‘It was a rainy morning in Glasgow as we set out for our walking tour. But the sun seemed to pop out now and then to announce its presence. “This is so typical of Scotland,” said every Glaswegian who I met with a friendly smile. The heart of Glasgow lies in its people who are called Glaswegians or the Weegies. And although the accent referred to as the Glasgow patter may be a wee difficult to follow initially, the communication was filled with warmth. No wonder the tag line for the city reads, ” People make Glasgow.” My guide however laughed and told me, ” Try asking any Glaswegian for directions. First, they will tell you their life story, then they will expect you to share yours, and then they will flood you with recommendations and suggestions and finally remember that you had asked them for directions. ” And that set the tone for our walking tour as I explored 48 hours in Glasgow. It is not my first visit to Scotland as I have been to Edinburgh before, but this is my maiden visit to Glasgow, which is one of the places to see in Scotland and is one of the erstwhile trading hubs and ports of the United Kingdom. My walking tour began in the George Square, the city centre and one of the places to visit in Glasgow, where we get a dose of the city’s history.
Glasgow was originally founded by the patron saint and missionary, St Mungo and he built a small church here. It was then referred to as Glas Gu or the “dear green place.” The Glasgow Cathedral stands here today and it is the oldest building in Glasgow. The origins of the University of Glasgow which was established in the 15th century is connected to the cathedral, as the initial classes were held in its precinct. Built in the Scottish Gothic style, the oldest cathedral of Scotland houses the tomb of the patron saint in its lower crypt and is one of the places to see in Glasgow, The Museum of St Mungo is located close by. The patron saint is remembered in the Coat of Arms while a nursery rhyme reminds people of the miracles he performed. I heard the verse virtually everywhere.
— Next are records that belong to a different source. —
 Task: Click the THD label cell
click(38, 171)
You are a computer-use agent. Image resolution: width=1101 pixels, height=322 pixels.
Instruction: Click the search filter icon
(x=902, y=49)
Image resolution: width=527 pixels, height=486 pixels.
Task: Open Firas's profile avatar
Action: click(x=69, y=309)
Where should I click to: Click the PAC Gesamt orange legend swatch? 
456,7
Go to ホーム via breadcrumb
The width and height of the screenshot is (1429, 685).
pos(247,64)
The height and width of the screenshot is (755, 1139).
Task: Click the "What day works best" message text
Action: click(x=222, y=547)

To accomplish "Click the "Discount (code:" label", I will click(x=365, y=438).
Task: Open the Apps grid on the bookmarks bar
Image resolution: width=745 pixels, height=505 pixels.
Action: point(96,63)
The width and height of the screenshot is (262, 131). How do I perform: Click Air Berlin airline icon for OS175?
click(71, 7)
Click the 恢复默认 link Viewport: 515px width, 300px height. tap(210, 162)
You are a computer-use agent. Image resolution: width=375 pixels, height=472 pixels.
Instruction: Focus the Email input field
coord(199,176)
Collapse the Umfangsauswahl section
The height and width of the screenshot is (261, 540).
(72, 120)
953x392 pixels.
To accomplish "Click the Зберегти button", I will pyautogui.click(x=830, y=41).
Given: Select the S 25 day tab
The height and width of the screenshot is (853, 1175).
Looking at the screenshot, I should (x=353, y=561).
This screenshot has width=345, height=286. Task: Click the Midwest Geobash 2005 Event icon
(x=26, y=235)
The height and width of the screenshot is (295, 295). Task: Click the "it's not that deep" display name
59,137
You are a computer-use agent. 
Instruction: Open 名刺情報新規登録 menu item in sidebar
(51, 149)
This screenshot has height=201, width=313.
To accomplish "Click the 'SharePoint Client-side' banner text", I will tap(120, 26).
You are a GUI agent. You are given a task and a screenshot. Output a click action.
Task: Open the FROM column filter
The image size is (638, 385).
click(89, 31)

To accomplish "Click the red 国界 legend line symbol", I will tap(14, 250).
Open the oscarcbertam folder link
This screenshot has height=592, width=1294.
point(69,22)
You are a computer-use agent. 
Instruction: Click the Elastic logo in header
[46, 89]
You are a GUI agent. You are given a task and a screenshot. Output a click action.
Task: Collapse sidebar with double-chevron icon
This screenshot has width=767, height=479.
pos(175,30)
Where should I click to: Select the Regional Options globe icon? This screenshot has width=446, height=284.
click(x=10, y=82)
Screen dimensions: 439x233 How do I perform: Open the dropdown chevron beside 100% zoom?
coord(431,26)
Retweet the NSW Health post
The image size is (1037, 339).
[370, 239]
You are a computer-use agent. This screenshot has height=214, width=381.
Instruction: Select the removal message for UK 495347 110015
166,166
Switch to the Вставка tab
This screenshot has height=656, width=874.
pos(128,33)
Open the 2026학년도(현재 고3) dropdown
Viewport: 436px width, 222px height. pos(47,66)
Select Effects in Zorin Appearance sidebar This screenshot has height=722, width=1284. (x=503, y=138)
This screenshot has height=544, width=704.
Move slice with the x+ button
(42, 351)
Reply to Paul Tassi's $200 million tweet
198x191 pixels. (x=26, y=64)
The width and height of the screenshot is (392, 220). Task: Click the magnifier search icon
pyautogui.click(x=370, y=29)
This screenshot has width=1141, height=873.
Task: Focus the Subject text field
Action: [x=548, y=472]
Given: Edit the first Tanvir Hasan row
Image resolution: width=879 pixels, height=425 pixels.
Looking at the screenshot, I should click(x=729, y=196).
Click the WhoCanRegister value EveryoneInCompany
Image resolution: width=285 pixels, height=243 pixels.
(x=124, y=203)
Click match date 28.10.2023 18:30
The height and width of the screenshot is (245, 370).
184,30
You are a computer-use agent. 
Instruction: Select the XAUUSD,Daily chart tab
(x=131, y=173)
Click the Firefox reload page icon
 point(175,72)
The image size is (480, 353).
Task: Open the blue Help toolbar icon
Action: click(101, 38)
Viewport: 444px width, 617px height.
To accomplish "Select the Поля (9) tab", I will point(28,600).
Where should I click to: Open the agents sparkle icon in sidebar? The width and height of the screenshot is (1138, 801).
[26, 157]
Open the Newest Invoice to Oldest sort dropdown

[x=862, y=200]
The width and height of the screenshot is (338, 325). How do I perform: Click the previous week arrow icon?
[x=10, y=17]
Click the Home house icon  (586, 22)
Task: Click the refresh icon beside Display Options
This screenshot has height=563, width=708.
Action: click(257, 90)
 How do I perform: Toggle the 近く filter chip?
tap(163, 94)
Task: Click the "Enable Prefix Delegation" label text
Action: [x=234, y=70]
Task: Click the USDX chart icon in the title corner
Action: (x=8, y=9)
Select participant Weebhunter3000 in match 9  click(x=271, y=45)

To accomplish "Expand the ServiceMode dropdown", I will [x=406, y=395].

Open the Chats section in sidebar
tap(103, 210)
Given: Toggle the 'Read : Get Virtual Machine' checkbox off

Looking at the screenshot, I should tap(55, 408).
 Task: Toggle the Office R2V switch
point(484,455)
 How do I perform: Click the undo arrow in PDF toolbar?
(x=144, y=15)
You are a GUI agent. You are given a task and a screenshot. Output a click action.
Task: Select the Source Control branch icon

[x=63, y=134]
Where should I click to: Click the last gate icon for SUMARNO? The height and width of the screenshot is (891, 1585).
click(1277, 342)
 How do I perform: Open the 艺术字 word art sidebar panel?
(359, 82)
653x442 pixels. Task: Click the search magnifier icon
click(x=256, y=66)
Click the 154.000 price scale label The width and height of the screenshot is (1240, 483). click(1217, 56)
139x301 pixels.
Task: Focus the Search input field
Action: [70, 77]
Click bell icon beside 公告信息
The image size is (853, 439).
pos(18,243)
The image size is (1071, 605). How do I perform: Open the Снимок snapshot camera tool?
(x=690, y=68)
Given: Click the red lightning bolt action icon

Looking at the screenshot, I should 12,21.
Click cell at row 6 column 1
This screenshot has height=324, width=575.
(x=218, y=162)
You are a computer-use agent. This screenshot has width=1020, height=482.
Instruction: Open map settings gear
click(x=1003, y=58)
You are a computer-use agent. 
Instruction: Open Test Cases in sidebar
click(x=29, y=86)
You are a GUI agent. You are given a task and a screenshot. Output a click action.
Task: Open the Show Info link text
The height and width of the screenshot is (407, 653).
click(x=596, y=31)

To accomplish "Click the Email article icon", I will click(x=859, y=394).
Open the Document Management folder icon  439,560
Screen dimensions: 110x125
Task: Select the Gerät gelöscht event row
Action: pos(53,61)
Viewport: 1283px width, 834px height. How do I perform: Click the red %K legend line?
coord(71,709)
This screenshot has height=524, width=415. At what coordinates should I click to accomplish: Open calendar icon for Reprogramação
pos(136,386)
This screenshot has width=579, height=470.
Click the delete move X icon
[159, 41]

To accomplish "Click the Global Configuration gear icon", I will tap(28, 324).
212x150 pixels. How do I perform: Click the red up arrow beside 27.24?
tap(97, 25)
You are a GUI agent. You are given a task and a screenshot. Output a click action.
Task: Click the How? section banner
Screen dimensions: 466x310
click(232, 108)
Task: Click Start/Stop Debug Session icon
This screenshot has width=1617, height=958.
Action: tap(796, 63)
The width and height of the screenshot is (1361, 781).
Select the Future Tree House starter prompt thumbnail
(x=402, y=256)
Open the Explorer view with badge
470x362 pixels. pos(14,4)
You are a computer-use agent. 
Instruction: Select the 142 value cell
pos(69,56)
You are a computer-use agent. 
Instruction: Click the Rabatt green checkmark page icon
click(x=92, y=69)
Here’s the bird that never flew.
Here’s the tree that never grew.
Here’s the bell that never rang.
Here’s the fish that never swam
Located on the banks of the River Clyde, Glasgow was essentially a fishing hamlet which slowly evolved into a trading port as the Tobacco Lords created a deep water port on the Firth of Clyde, or at the mouth of the river. The town slowly became a hub for shipbuilding along the banks of the river and even today, one can see the old shipyards. Apparently it was once producing half of Britain’s shipping in terms of tonnage. The heritage shipping tour is one of the things to do in Glasgow if you have just 48 hours in Glasgow,
Glasgow is the entry point to Scotland’s beautiful Highlands and Lowlands surrounded by lochs and vales and is rich in legends and stories. And yet, Glasgow itself has so much to showcase – from art and architecture to museums and monuments, distilleries to fine dining. If you are looking for an itinerary for 48 hours in Glasgow, then here are some of the experiences, trails and tours and places to see in Glasgow.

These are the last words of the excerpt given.